→ The request:
Format the material below, from the line with "Given: Switch to the Sculpting workspace tab" to the line with "tap(1302, 188)", as a JSON list of strings with one string per line. Skip blank lines and leave the pictures out.

-- BEGIN Data provided --

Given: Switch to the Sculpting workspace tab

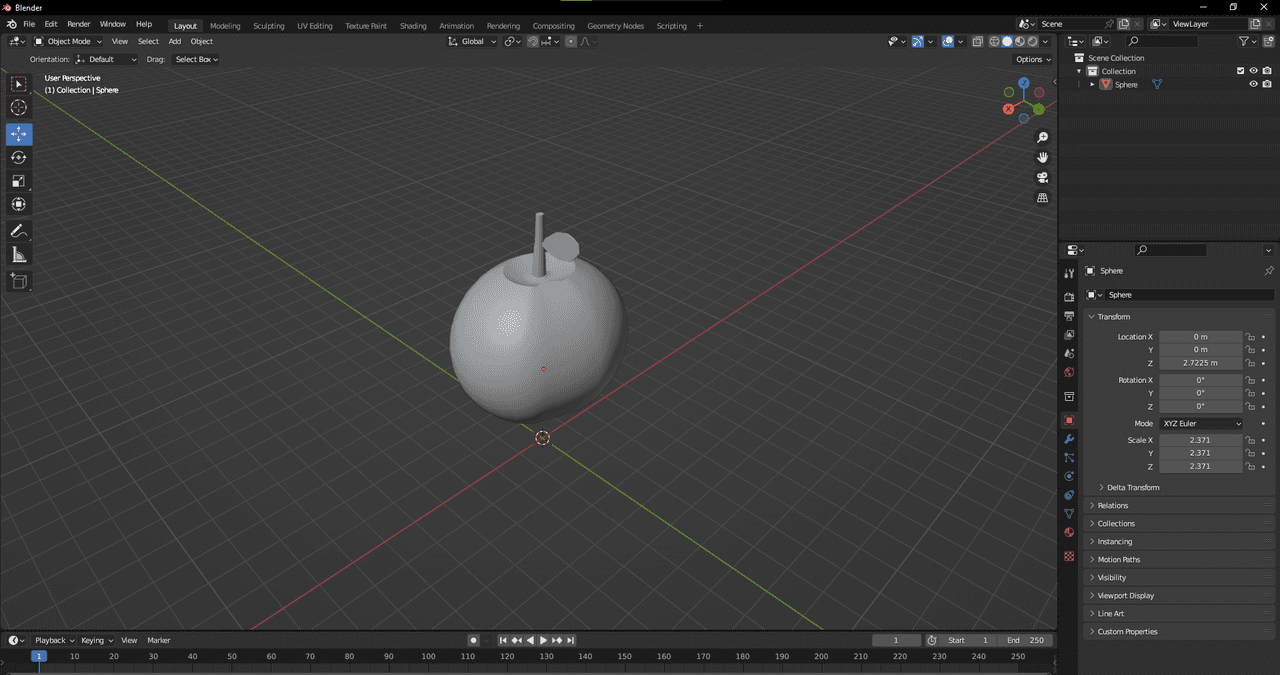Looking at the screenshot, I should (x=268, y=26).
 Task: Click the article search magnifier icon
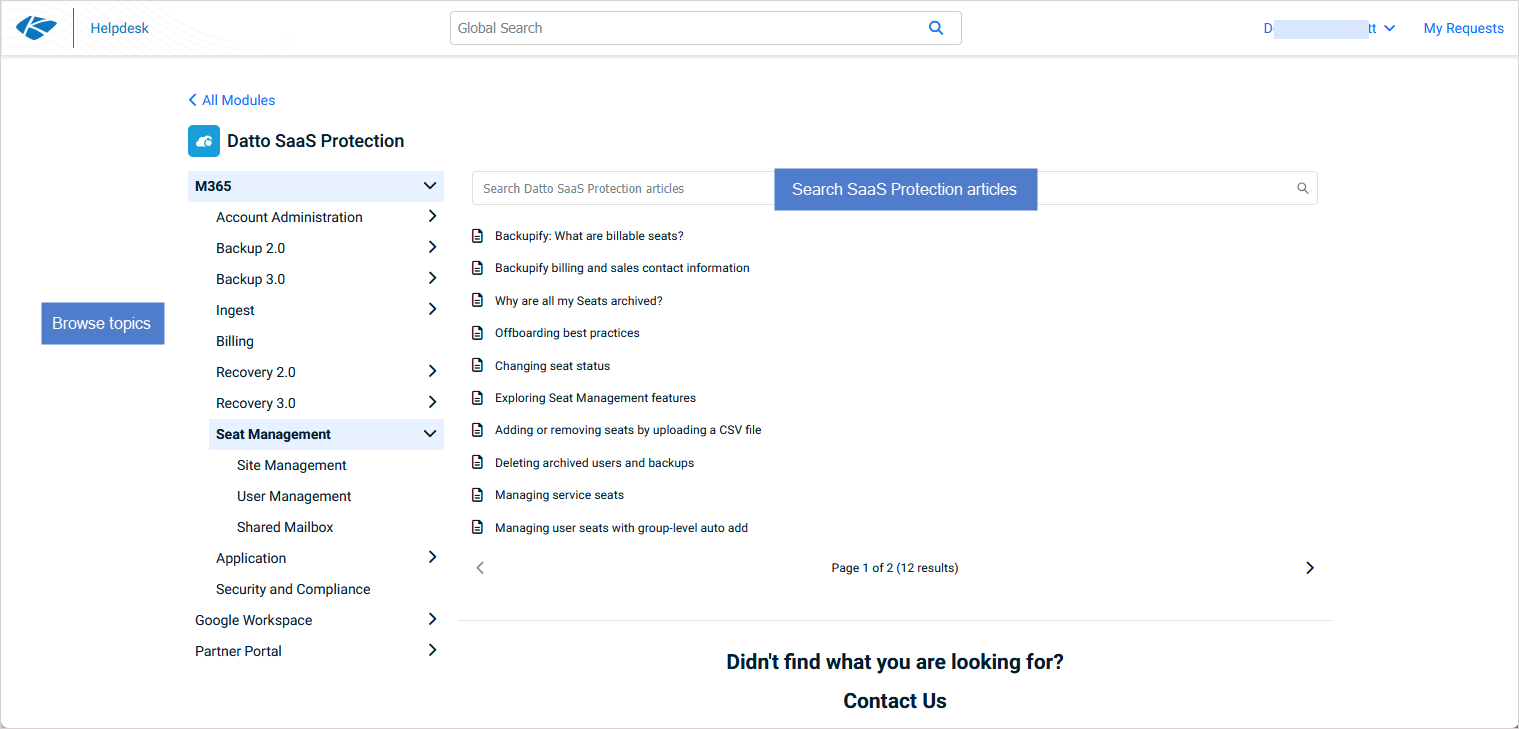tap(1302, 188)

-- END Data provided --
-- BEGIN Data provided --

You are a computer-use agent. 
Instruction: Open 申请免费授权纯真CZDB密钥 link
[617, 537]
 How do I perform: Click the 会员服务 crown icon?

-- END Data provided --

→ Exercise answer:
[
  "Given: Switch to the Sculpting workspace tab",
  "Looking at the screenshot, I should (x=268, y=26).",
  " Task: Click the article search magnifier icon",
  "tap(1302, 188)"
]